Finding the First Customers

Git Dynasty doesn't rely on traditional SaaS go-to-market plays. Instead, nearly 80% of its customers arrive through word-of-mouth and organic short-form video content on Instagram and TikTok. The company outsourced video production to a creator who scripts content and works with a marketplace of actors—all for under $5,000 per month, yielding 20–25 videos monthly. These videos target affluent millennials: "I'm inheriting $10 million. I'm retiring from IB at 25. What do I do next?"

Partnerships are driving volume too. Git Dynasty embedded its free revocable trust offering into the mortgage buying process via Guaranteed Rate, one of the largest mortgage lenders in the US. When homeowners get a mortgage, they're offered—at no cost—a way to put their new home into a trust immediately, bypassing the traditional attorney step. This is a game-changer because while creating a trust is free on Git Dynasty, actually transferring a home into it has required a lawyer to draft a new deed.
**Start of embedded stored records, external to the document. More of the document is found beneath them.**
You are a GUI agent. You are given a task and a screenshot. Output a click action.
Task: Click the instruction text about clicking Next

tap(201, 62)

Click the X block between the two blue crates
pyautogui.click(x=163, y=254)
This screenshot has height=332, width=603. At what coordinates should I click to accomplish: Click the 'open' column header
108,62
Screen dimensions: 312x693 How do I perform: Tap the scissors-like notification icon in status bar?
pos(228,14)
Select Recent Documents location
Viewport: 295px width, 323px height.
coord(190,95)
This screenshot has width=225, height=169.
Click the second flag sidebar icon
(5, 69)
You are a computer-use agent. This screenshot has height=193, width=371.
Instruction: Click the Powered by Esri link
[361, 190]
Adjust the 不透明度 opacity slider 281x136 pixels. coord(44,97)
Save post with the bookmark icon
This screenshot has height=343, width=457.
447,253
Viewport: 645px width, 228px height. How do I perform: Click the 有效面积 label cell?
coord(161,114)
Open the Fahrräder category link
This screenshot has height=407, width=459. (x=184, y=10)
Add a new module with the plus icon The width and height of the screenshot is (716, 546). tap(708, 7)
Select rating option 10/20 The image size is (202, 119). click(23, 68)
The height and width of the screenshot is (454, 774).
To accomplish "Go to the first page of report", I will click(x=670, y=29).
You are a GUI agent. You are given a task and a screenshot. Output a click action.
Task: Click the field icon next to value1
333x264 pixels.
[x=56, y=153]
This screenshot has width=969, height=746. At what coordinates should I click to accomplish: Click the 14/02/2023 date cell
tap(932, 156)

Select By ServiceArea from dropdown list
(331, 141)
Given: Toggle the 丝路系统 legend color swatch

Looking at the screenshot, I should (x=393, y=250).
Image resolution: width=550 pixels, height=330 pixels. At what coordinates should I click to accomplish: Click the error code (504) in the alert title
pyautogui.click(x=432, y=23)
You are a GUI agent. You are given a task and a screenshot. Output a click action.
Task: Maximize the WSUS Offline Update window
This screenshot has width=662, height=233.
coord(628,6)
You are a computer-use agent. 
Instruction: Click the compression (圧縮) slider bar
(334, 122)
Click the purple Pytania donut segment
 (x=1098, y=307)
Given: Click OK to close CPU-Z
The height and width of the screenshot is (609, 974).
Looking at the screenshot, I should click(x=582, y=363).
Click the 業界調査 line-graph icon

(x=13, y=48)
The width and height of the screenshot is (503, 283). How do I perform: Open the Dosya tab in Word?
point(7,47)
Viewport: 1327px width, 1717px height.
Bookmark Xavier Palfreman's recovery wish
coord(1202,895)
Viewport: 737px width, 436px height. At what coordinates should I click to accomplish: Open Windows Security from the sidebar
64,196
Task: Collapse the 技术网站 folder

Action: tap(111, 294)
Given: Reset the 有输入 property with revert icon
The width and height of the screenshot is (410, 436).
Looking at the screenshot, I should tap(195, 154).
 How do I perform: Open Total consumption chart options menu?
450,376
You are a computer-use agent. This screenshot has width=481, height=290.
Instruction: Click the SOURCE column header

By partnering with title companies, mortgage lenders, and prop tech platforms, Alessandro is solving the "last mile" problem.

As of May 2024, just under 2,000 people sign up each month for the free product, creating a massive top-of-funnel.

What Worked (and What Didn't)

The freemium model is working. By giving away the revocable trust—something competitors like LegalZoom charge $500 for—Git Dynasty flipped the business model. The free product is the acquisition engine. A small percentage convert to the $99/year advanced tier, generating the current $50k ARR. More importantly, it seeds the market for the irrevocable trust and trustee services, where the real margin lies.

Word-of-mouth and organic video content are outperforming paid channels. Alessandro notes that programmatic SEO ("how to make a living trust in [state]") is in early stages with some referring domain growth, but it's the short-form content and partnerships—not ads—that are driving volume.

What's notable is what Alessandro *didn't* do: he didn't raise $5 million to hire a large team. Instead, he kept burn at ~$40k/month, preserving three-plus years of runway. He also didn't try to acquire an existing trust company; legal counsel confirmed that an acquisition would face the same regulatory review as starting from scratch, making the 9-month licensing timeline the faster path.

Where They Are Now

Git Dynasty is pre-revenue in the traditional sense (the $50k ARR is a rounding error), but Alessandro and team are executing a long-term playbook. The company will be licensed as a South Dakota trust company in approximately nine months, at which point they can replace Bridgeford Trust Company's referral revenue with their own trustee services. For the target audience—founders and high-net-worth individuals expecting liquidity events—the pitch is simple: defer up to $1.3 million in state taxes (California example), create federal tax-free gains across multiple trusts via QSBS planning, and protect assets from divorce and creditors. The free revocable trust is barrier-to-entry removal; the paid products are the upsell; and trustee services are the revenue backbone. With 2,000 new users monthly and a pathway to licensing, the unit economics could be compelling once the license arrives.